The bulk of the provisions of HITECH do not have much implication on the average employer that is only worried about HIPAA Privacy with regard to how it may implicate the administration of their group health plan.  Primarily, employers (in their capacity as group health plan administrators) would need to become familiar with the slight changes HITECH imposes for privacy notices.

Before getting too worried about what’s in your Privacy Notice, remember that a group health plan that provides benefits only through one or more contracts of insurance with health insurance issuers or HMOs, and that does not create or receive protected health information other than summary health information or enrollment or disenrollment information is not required to develop a Privacy Notice.  See 45 CFR 164.520(a).

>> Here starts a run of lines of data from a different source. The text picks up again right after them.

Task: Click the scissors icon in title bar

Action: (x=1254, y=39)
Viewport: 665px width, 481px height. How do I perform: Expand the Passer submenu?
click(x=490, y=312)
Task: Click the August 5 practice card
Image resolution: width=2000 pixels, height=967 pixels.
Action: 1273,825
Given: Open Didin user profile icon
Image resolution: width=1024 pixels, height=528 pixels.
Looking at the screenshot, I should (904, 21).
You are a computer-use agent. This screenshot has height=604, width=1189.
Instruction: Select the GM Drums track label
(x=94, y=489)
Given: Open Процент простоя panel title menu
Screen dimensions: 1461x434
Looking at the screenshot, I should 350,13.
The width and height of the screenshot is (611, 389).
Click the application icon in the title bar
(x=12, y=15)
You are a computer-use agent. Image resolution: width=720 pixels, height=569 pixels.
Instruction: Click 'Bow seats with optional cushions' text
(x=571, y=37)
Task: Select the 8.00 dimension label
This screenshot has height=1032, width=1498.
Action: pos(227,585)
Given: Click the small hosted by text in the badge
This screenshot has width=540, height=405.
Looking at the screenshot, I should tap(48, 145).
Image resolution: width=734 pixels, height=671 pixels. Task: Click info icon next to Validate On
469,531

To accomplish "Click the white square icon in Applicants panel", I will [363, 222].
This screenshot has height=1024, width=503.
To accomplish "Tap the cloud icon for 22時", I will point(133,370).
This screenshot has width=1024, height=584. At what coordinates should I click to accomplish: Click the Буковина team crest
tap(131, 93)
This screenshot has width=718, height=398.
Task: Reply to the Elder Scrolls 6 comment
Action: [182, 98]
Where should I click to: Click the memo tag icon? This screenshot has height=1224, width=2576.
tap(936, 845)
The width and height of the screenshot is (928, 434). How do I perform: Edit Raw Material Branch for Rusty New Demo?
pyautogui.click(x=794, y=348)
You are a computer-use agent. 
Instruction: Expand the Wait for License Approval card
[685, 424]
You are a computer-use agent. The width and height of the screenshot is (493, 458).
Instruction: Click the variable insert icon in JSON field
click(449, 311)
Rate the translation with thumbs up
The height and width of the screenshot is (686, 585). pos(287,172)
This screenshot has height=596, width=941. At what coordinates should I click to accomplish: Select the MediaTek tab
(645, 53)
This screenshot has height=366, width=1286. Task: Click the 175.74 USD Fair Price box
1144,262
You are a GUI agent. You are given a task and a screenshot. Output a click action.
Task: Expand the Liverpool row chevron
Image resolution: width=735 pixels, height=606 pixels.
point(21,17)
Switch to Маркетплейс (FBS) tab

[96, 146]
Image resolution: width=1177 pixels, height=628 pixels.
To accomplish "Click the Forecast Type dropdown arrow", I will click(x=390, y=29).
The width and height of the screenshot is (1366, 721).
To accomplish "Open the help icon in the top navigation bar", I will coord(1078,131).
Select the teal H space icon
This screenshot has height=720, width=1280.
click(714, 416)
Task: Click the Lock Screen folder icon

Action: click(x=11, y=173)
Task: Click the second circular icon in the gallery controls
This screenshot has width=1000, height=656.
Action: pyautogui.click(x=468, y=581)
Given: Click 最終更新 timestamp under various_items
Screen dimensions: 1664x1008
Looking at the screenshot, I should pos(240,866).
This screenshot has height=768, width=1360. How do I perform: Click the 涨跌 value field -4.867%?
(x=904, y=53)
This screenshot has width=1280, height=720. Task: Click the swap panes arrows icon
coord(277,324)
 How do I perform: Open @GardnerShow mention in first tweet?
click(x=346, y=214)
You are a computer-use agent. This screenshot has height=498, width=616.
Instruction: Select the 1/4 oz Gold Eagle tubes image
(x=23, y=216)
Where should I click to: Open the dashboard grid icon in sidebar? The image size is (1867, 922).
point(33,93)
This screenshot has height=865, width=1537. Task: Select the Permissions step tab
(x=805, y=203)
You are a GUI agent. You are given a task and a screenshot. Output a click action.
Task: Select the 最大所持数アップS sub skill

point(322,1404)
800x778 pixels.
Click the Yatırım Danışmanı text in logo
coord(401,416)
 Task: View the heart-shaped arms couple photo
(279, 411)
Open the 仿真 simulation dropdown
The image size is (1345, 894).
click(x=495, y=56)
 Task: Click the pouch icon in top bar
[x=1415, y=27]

For those that are required to distribute Privacy Notices in the administration of their group health plans, HITECH regulations impose the following additions to the privacy notice:

  • A description of the types of disclosure that require an individual authorization, such as a release of PHI for sale, and marketing activities, or if the information that is released is psychotherapy notes.
  • A statement that other uses and disclosures of PHI not mentioned in the privacy notice will only be made with the individual’s authorization.
  • A statement of the right to restrict disclosures of protected health information to a health plan where the individual pays out of pocket in full for the healthcare item or service (only applies to notices from health providers, not health plans).
  • A statement of the obligation to notify affected individuals following a breach of unsecured PHI.

To the extent that a plan’s privacy notice already meets the regulations requirements, HHS has clarified that the plan is not required to revise and distribute another privacy notice on account of the final rules.  This is good news for employers who have already updated their privacy notices in response to the proposed version of the regulations which were issued in 2010.